═══ SUPPLIED MATERIAL ═══

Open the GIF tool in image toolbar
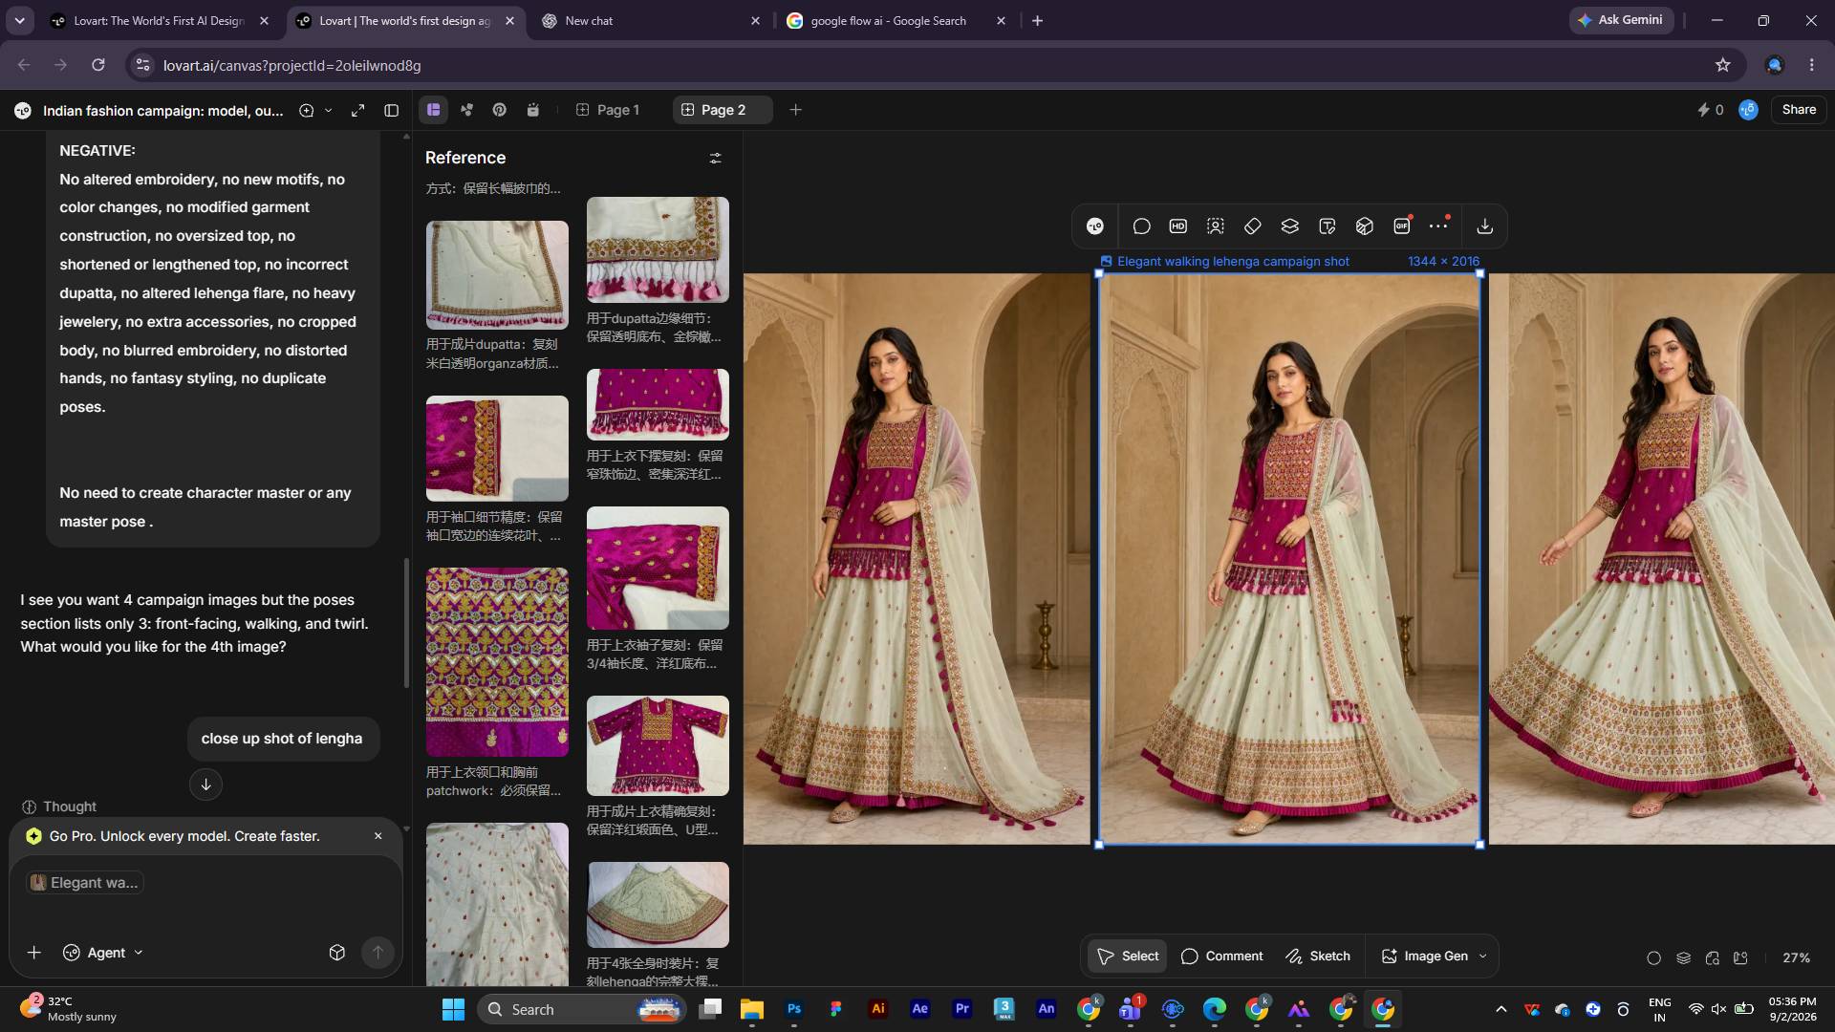This screenshot has height=1032, width=1835. click(1402, 226)

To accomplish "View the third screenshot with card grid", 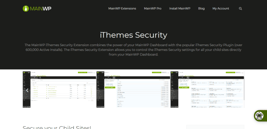I will click(208, 89).
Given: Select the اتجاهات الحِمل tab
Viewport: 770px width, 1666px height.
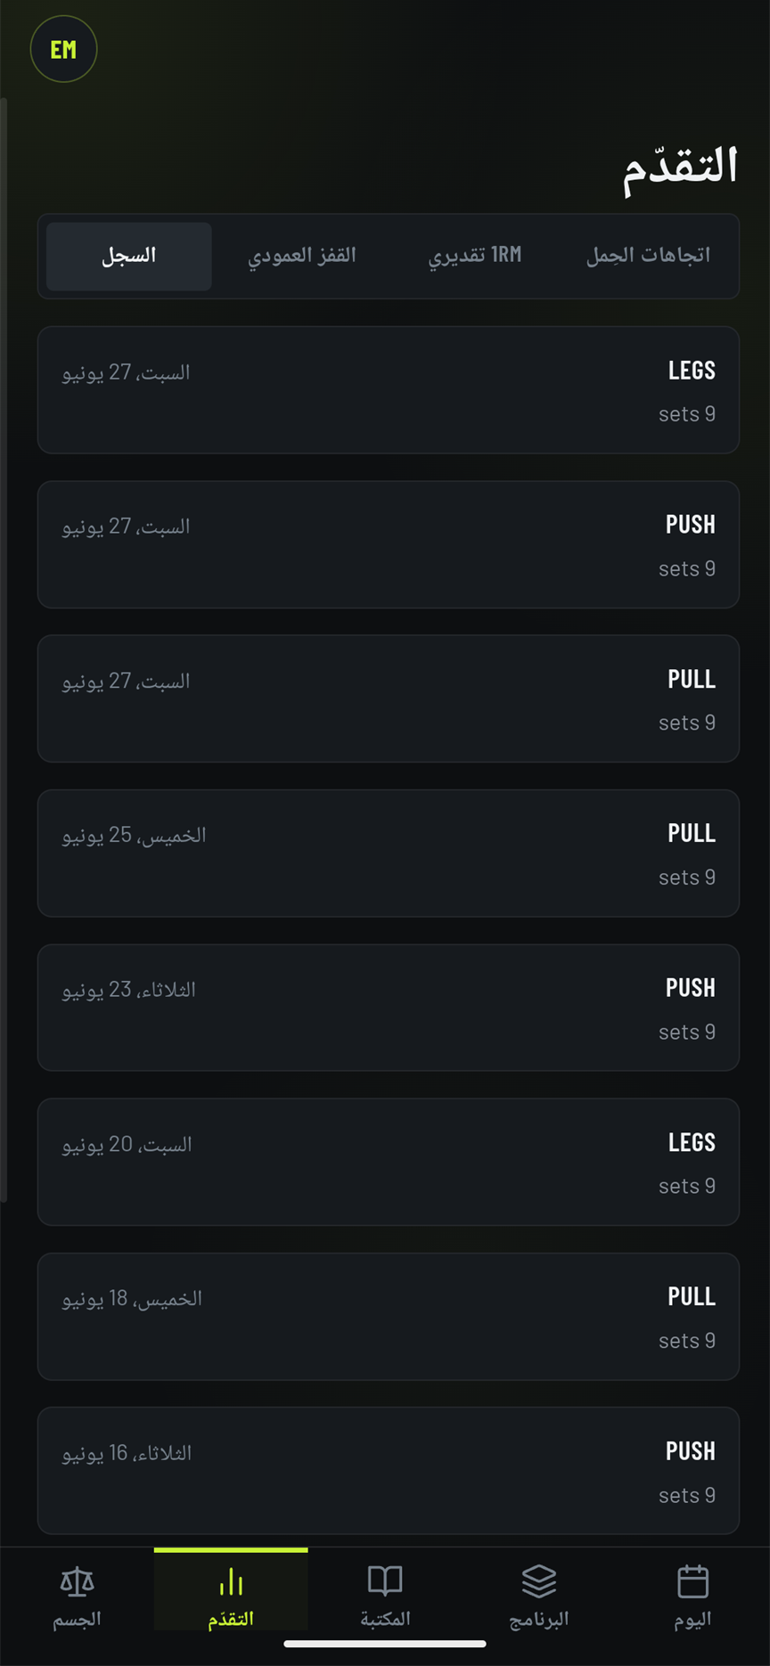Looking at the screenshot, I should (648, 256).
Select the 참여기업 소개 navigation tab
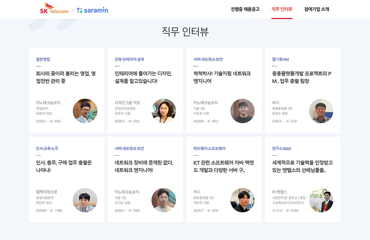The width and height of the screenshot is (370, 240). pyautogui.click(x=317, y=10)
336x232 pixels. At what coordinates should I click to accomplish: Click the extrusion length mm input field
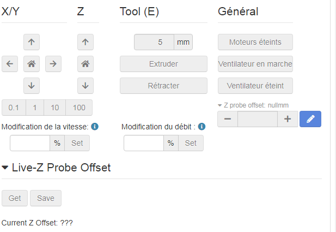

═══

• **ACTIVITY**:
Begin with the line containing "Select the 참여기업 소개 navigation tab" and end with the last line of the material above; return exactly those lines, both ends included, and omit all pictures.

• **SOLUTION TO THIS EXERCISE**:
Select the 참여기업 소개 navigation tab
The width and height of the screenshot is (370, 240). pyautogui.click(x=317, y=10)
336x232 pixels. At what coordinates should I click to accomplish: Click the extrusion length mm input field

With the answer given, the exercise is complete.